Setting Local Priorites: A Year in Review
(Queen's Park Report - January 4, 2011) In 2010 I had the great privilege of working with thousands of people who I count among my top advisors. They are the ordinary, everyday families who contact my office each and every day to offer advice, ask questions or seek assistance. Together we worked on a number of projects last year and I want to report on what some of them were.In The Blue Moutains, I continued to work with Georgian Bay Apple Growers to secure the creation of the $985,000 Ontario Tornado Assistance Initiative that awarded $45 per apple tree ruined by the F2 tornado. There are still legitimate questions about how those funds were allocated, and we continue to work through those issues, but this was an important achievement in 2010.
In February, the Simcoe County Children's Aid Society was in a position where they were preparing to inform foster parents and other vendors that they would have no ability to pay them, putting 399 local children at risk. I started a petition and wrote an open letter to Dalton McGuinty to ask for him to intervene. Not long after that, the government announced financing to ease the pressure.
When people expressed concerns over industrial wind and solar farms being placed in communities like Clearview, Adjala-Tosorontio, Essa and Midhurst, I stood with them. We raised the issue in the Legislature on several occasions, not because we don't support renewable energy, but because we believe these industrial projects should be built only in places where they are welcomed and wanted and at prices ratepayers can afford.
In the summer I mailed a postcard petition to every home in Green Briar and Briar Hill in Alliston to gather support for the ongoing fight to have traffic signals installed on Highway 89. More than 253 families responded asking that the government address this serious safety issue. I've raised this in the Legislature before and I did it again in December. I'll continue to advocate for these residents in the new year.
I've started a petition for local MS patients and their families who have been asking the government to give them a chance for improved quality of life. They've asked for clinical trials for liberation therapy and I've been supporting them.
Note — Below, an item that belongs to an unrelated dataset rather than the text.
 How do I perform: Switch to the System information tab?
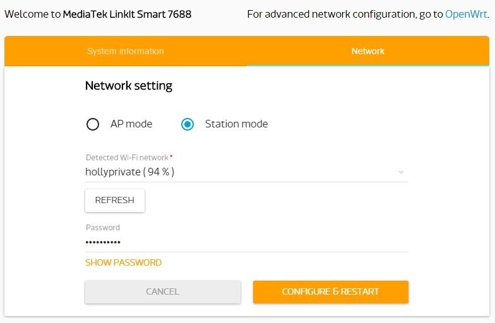pos(125,51)
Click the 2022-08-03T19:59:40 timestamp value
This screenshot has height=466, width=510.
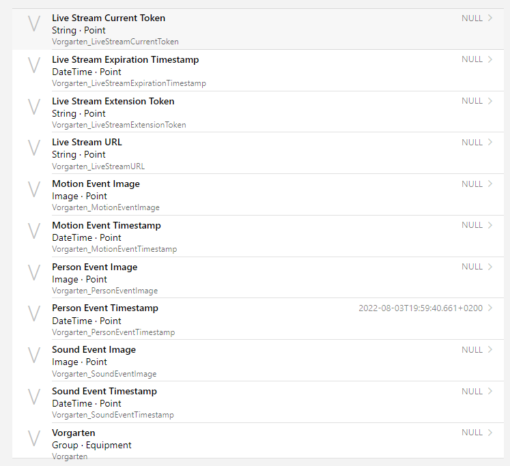[421, 308]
Supporting local agriculture is very important to me. Local farmers have been pleading with the government to bring in a business risk management program for all sectors. I not only introduced a Resolution to do just that, we also debated it and gained strong support from the Ontario Cattleman's Association and a number of commodity groups. While the McGuinty government didn't support this initiative, my Party is committed to implementing these reforms if voters allow us to form a government.
For the past four months I have joined with hundreds of constituents to fight the closure of medical laboratories in Tottenham, Stayner and Elmvale, and to fix the deteriorating conditions at labs in Alliston, Collingwood and Wasaga Beach. Due to our persistent fight, the Tottenham lab will re-open soon and the Wasaga Beach lab will be expanded later this year. We even have a temporary re-opening of the Stayner lab. We've had some success, but I'm not giving up until labs are permanently re-opened in Stayner and Elmvale and until wait times are reduced.
There are obviously many other local issues and many untold stories. These are just a sample of the local issues I worked on in 2010 with my top advisors - the 125,000 people who make up the families of Simcoe-Grey. I look forward to continuing to work with you in 2011.